The repository is organized in seven folders :

The folder dataset contains the scripts, the array masks and example images to replicate the synthetic dataset used for the experiments.
The folder ood_performance contains the necessary material to replicate the data that is used to compute the figure 2 of the poster "F1 scores on the OOD datasets"
The folder heatmap contains the necessary material to replicate the data used to generate the heatmap (figure 3) of the poster "OOD F1 scores for different (background,instance) combinations"
The folder dimensionality_estimation contains the material to compute plots of the dimensionality estimates using Islam et. al. (2021) dimensionality estimation technique.
The folder misc contains additional material and the folder misc/data. This folder contains the files used to generate the results of the poster.
The folder utils contains utility functions that are needed to run the scripts.
The folder figs contains the output figures.

Set up and usage

Please note that for the scripts to work, the paths in source scripts and the config.yml configuration file should be replaced by your own paths. Moreover, it may be necessary to create output directories.
Due to size constraints, only samples are provided for the background images. The complete folders are avaiable on request.
The file ood_instance.yml allows you to create the environment ood_instance by typing conda env create -f ood_instance.yml from the CLI.
For each part of the paper, scripts have been executed to generate raw data. Based on this raw data, figures have been generated in dedicated notebooks.

Models

For the main experiments (OOD performance, heatmap and dimensionality estimation), the model used is a ResNet 50 which can be directly downloaded from PyTorch. Model weights are available on request.

Motivation and objectives

Deep learning based models for remote sensing of solar arrays often experience an impredictible performance drop when deployed to a new location (Wang et. al. (2017)). This problem is caused by the fact that machine learning methods struggle to generalize out-of-domain (OOD). In this poster, we design an experimental setup that aims at disentangling the impact of the background and the solar array type on OOD performance.

The setup consists in a synthetic dataset that mixes different types of solar arrays (which we call "instances") and different types of background. We leverage this synthetic dataset to study OOD generalization in two directions :

In the first case, we consider a fixed source dataset and see whether a model fails to generalize to new instances or new backgrounds
In the second case, we consider a fixed target dataset and see whether OOD generalization can be affected by the composition of the source dataset

In order to provide insights on the uneven ability to generalize, we leverage Islam et al (2021) dimensionality estimation technique to see whether depending on the instance and background, the number of dimensions in the latent that encode the semantic factors "solar array" and "background" varies.

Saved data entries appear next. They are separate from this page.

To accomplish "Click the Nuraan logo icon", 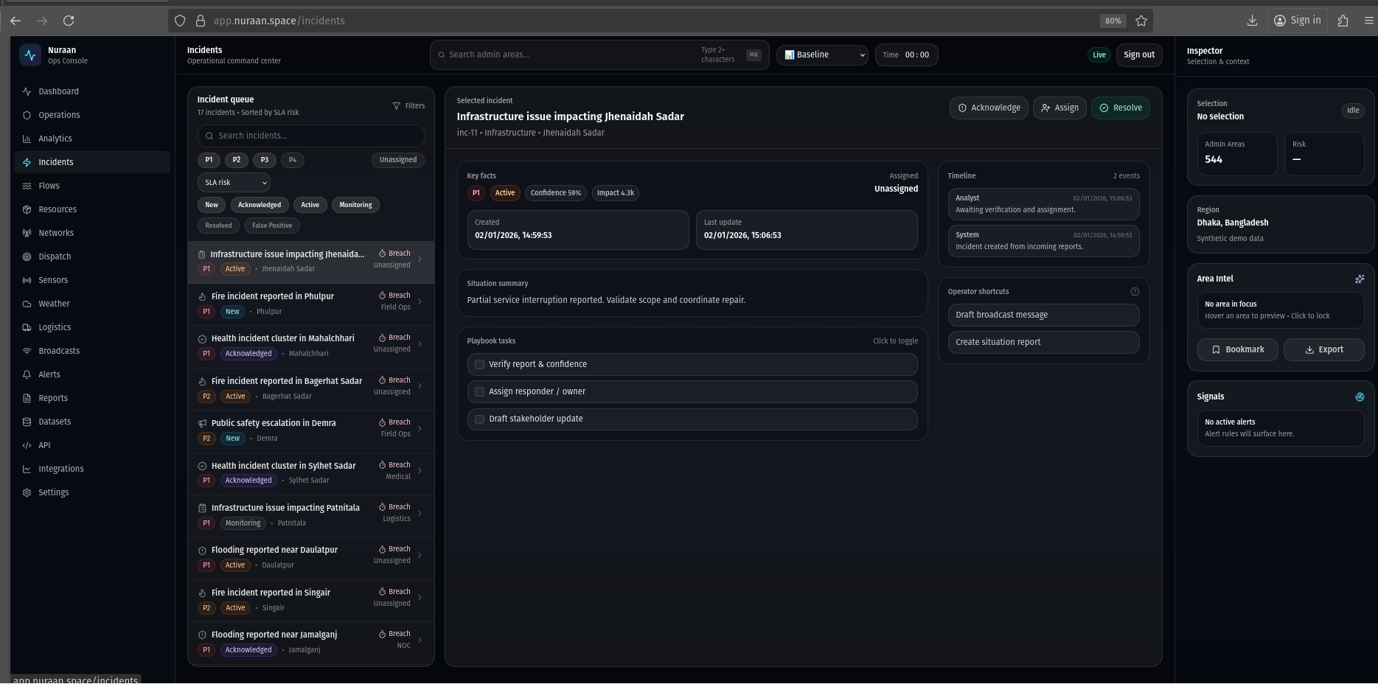I will pyautogui.click(x=30, y=55).
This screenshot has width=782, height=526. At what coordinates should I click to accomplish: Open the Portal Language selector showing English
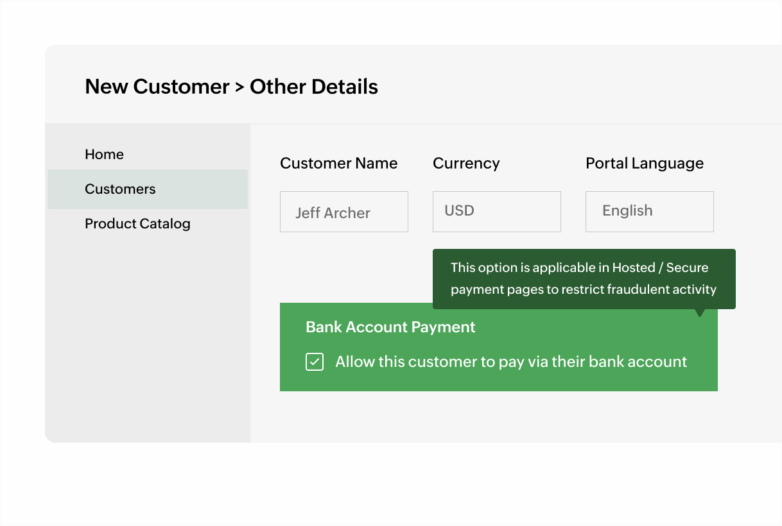coord(649,211)
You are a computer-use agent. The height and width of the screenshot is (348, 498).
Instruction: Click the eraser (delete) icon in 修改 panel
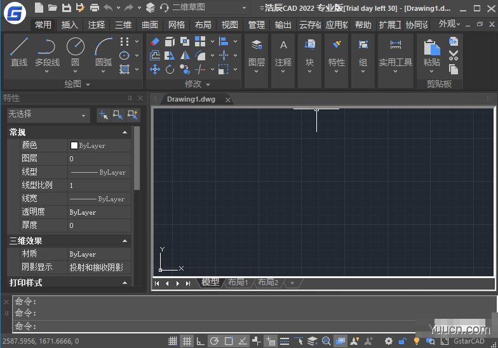(x=155, y=41)
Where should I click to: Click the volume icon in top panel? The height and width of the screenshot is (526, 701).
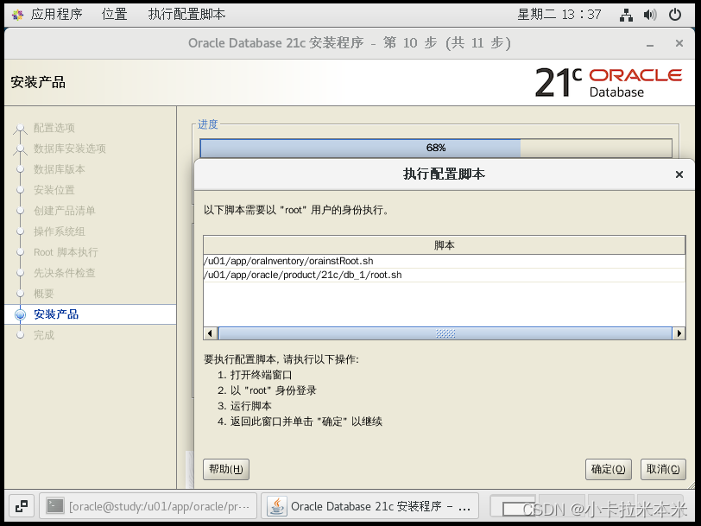click(x=650, y=14)
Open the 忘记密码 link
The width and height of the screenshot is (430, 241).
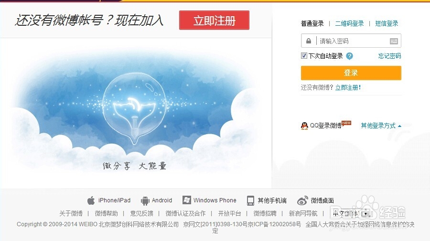(x=389, y=56)
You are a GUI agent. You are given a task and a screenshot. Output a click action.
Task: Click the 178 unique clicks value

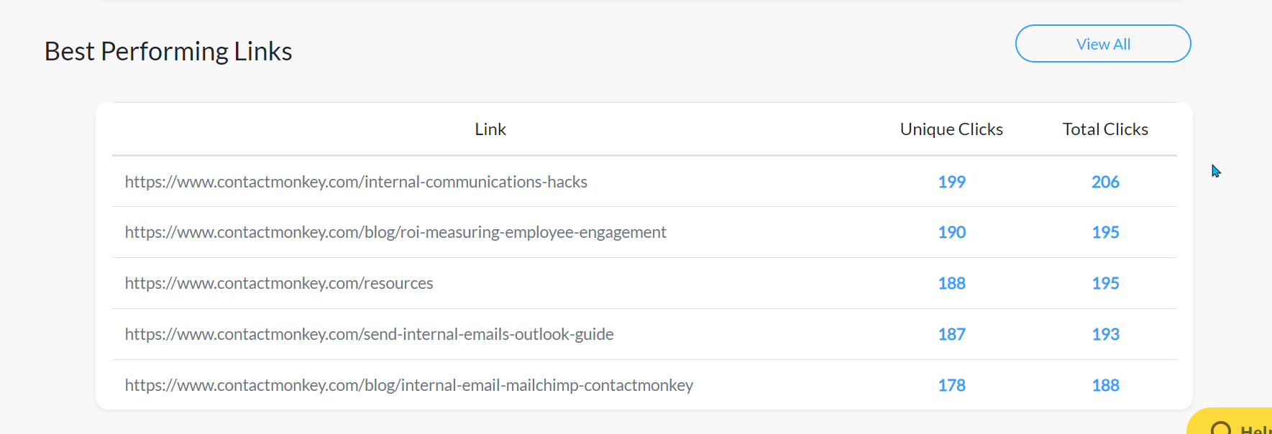click(951, 385)
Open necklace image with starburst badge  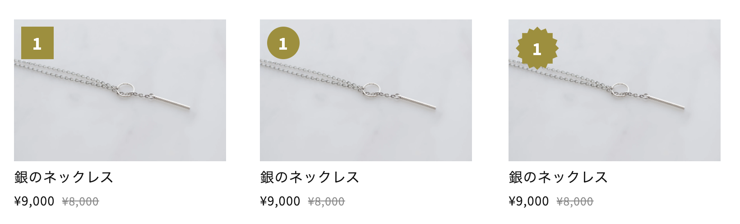tap(615, 90)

The questions we wish to address are the following :

Is the failure to generalize predominantly due to unseen arrays or unseen backgrounds ?
Has the type of background or array instance an influence on OOD performance ?
Can we quantify which types of backgrounds or solar arrays are better for generalization ?

Synthetic dataset

The synthetic dataset consists in two domains. A source domain, comprised of 80,000 samples with 4 array types and 2 background types and a target domain comprised of 4 array types (different from those of the source domain) and one background type. Each domain is splitted into training, validation and testing datasets. We also include to intermediate domain testing datasets, one containing source backgrounds and target arrays, and the other source arrays and the target background.

These images come from IGN aerial images, that are accessible here and provided under open license.

Samples from the background are depicted below :

And samples from the in domain (leftmost and center left images) and out domain arrays (center right and rightmost images).

For each sample, the creation procedure is as follows :

Apply random rotation, displacements and symmetries to the array and random rotation and symmetries to the background
With probability 1/2, apply the array on the image to generate a positively labelled image, otherwise leave the background as is to generate a negative sample.

The dataset is balanced, for one positive sample, one negative sample is generated. Each subgroup of data is also evenly represented. More precisely, the source domain includes 8 (array, instances) pairs and for each pair, we generate the same number of samples (positive and negatives). Moreover, we generate label files for each of the subgroups, as well as for group of subgroups in order to be able to train the model on subsamples of the training dataset only.

The target domain includes 4 (array, instances) pairs and for each pair, we generate the same number of samples. Intermediate domains are also balanced in terms of positive samples and type of arrays and backgrounds.

Results

OOD performance

We first decompose the out-of-domain error into two components:

The error due to the fact that the model has to identify solar array instances that it has never seen before,
The error due to the fact that the model has to identify solar arrays over unseen backgrounds.

To isolate these effects, we evaluate OOD performance in three settings:

1. We consider new solar array instances but in domain backgrounds (lefmost boxplot)
1. In-domain solar array instances but new backgroun (boxplot in the middle of the figure below)
1. Out-of-domain array instances and backgrounds (rightmost boxtplot)

We can see that the change in backgrounds drives the OOD error. Put otherwise, according to our experiment, if a model fails to generalize well out-of-domain, it is mostly due to the fact that out-of-domain samples depict unseen backgrounds. A possible explanation for this phenomenon is that when facing small objects such as solar arrays, detection models will heavily rely on background features to make their prediction. However, as recalled by Gulrajani and Lopez-Paz (2020) or Nagarajan et. al. (2020), features extracted from the background of the image are spurious features in the sense that they are likely to change when one is shifted from one domain to the other.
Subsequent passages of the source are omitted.